Today’s already not going as planned. I was supposed to get the boys to school, go walking and then take Gavin to Akron Children’s Hospital. Unfortunately, things fell apart rather quickly this morning.
Elliott woke up not feeling well. He’s got a runny nose, sore throat and now a fever. It appears as though he’s spiking a fever because he went from 99°F to almost 101°F in a span of a few maybe 15 minutes. This is most likely nothing but because of the Whooping Cough thing at school, they’re tracking the kids with fevers I guess. That makes sense actually.
Emmett was the one directly exposed and treated with antibiotics. He remains a-symptomatic and so does everyone else in the class, from what I understand.
Anyway, as I said, it’s probably just a cold but because of the circumstances, we’re going to check in with his pediatrician.

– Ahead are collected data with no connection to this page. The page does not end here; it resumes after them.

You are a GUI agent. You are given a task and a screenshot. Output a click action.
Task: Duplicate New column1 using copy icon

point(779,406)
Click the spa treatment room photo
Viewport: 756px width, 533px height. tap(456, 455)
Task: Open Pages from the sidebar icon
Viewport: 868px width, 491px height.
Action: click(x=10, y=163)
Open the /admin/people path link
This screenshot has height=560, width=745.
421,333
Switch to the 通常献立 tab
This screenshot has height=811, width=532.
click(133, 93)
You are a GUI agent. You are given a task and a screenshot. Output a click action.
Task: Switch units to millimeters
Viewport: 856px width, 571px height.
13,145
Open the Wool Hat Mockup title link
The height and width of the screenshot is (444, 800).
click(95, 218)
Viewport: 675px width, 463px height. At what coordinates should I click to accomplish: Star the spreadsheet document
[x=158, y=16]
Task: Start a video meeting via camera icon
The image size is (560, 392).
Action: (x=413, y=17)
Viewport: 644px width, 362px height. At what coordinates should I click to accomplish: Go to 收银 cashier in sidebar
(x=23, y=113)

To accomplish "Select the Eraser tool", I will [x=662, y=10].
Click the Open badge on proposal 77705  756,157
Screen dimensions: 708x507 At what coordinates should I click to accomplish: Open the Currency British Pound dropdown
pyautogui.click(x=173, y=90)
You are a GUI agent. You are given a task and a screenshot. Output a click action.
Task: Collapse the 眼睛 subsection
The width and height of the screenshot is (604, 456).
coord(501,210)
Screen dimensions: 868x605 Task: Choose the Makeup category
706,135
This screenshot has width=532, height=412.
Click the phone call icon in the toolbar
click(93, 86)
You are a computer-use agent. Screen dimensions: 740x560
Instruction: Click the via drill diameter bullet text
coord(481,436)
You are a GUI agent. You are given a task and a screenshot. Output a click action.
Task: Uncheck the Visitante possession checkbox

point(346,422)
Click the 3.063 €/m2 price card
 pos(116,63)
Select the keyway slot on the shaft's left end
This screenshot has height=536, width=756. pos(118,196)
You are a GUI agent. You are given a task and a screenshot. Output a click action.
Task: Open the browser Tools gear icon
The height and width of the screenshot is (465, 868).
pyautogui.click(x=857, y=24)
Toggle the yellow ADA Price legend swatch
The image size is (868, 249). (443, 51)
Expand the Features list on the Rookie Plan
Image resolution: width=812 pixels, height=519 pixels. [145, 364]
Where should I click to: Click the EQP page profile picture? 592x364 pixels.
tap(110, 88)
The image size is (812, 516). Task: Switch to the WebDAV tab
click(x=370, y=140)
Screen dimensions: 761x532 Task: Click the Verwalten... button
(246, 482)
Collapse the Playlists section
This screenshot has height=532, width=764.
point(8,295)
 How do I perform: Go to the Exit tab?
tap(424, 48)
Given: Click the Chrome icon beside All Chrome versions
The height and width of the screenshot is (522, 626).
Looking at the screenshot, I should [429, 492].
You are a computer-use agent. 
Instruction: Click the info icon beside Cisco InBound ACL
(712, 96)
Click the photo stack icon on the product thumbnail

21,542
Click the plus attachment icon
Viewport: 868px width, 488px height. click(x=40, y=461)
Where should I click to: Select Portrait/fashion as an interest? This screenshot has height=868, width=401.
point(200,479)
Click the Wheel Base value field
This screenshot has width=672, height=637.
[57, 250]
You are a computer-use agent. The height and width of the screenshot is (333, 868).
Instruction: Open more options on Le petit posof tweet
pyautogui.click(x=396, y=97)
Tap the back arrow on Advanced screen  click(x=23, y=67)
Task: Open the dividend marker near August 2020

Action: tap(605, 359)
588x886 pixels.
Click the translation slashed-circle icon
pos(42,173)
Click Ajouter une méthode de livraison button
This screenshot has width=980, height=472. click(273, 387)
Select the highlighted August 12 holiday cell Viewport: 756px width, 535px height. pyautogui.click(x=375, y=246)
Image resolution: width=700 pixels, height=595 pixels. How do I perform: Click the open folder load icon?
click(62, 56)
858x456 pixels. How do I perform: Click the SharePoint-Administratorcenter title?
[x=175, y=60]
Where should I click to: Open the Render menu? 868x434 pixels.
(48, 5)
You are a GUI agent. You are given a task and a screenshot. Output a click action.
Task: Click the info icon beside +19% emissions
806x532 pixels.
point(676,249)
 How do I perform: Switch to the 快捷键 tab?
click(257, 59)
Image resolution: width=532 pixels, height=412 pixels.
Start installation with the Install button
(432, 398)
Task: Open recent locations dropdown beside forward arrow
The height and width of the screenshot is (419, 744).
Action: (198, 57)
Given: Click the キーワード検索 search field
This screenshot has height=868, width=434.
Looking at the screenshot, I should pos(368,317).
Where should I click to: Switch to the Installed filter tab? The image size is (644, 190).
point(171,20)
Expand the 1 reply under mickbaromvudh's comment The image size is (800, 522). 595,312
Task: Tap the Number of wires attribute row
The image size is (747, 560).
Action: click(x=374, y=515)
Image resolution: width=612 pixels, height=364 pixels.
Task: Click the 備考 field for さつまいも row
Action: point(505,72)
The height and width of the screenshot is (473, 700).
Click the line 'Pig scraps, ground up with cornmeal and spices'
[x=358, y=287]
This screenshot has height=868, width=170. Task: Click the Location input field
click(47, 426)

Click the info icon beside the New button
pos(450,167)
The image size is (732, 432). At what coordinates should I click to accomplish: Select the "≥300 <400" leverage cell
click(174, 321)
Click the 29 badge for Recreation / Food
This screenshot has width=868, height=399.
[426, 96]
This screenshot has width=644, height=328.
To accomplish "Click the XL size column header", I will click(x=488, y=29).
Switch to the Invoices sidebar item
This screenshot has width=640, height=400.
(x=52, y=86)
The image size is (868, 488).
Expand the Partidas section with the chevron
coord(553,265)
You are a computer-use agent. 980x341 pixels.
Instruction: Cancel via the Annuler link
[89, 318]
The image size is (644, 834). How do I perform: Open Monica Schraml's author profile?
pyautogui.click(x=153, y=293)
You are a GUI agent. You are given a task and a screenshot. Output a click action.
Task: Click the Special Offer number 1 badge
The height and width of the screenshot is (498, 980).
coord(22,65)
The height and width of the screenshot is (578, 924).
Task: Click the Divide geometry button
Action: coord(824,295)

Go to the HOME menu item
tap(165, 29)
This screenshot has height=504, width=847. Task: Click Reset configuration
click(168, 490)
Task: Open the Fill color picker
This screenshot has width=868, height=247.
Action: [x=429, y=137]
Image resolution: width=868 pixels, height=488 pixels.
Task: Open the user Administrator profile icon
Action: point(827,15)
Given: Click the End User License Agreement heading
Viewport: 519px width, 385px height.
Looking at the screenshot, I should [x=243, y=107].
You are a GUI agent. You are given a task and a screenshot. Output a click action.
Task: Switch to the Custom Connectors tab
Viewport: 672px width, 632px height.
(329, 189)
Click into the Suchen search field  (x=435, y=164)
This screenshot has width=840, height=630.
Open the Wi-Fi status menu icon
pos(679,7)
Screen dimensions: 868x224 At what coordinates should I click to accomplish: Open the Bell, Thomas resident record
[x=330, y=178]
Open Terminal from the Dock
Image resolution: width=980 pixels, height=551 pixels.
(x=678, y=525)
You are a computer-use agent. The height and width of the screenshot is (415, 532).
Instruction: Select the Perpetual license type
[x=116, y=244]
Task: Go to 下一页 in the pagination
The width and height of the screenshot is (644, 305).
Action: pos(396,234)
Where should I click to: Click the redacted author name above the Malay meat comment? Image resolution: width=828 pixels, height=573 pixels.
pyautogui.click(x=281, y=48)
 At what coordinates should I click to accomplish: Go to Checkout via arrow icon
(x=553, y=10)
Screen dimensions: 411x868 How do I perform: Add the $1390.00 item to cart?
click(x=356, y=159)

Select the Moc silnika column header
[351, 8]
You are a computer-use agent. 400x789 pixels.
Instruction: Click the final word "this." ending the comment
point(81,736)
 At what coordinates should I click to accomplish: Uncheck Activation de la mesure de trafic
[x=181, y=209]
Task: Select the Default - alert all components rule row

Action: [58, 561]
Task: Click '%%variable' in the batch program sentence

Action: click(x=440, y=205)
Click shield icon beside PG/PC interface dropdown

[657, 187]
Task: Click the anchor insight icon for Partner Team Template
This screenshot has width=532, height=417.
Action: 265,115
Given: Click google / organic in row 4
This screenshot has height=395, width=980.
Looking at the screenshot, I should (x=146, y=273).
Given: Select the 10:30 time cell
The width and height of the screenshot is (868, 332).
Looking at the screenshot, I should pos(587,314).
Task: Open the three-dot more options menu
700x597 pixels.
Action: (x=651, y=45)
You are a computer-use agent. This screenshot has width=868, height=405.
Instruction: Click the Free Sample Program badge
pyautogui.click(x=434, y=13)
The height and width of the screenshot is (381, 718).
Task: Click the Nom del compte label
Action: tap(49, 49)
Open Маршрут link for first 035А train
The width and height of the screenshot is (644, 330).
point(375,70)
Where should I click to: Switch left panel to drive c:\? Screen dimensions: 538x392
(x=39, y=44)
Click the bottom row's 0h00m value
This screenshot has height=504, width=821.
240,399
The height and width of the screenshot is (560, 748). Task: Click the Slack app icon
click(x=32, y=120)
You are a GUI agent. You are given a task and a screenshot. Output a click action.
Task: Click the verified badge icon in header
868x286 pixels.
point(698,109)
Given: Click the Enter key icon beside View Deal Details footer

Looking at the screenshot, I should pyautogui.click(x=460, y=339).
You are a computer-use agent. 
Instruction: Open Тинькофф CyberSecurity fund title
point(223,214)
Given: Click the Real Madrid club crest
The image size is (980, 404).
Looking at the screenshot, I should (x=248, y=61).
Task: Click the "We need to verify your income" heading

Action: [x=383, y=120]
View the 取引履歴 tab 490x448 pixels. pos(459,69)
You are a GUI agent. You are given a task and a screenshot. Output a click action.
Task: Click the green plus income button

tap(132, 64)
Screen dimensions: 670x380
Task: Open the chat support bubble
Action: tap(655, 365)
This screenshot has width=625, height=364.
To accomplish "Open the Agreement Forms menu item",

Again, everyone in our house has been vaccinated and Elliott even had his booster this year. There shouldn’t be anything to worry about. It’s all just precautionary.
Either way, he can’t go to school with a fever and that throws a wrench into today’s plans. Emmett freaks out because Elliott isn’t going. He’s uncomfortable going alone and it happens every time Elliott isn’t at school.
That of course leads to a meltdown and the derailment of the day is officially off to a start.
Lizze will have to stay behind with Elliott while I head to Akron on my own again. It’s certainly not her fault and since she doesn’t drive very much at all, it falls on me to make the drive to all these appointments.
It is what it is.
As all of this is going on, I remembered that Gavin has to have his blood work done this morning and that means my walk is gonna have to take a walk. Maybe I can go later on this afternoon but it’s not looking promising. 😔
I was able to go yesterday but it’s been an off month and there’s no way I’ll hit my 80 mile goal like I have the last few months. It’s actually very frustrating for me but there are things outside of my control. There’s actually quite a few things outside of my control.
Anyway, as Autism and Special Needs Parents, we have to be more flexible than most. We have to be able to adapt to what amounts to a very fluid, ever evolving dynamic. This is just one of those times that I have to adapt.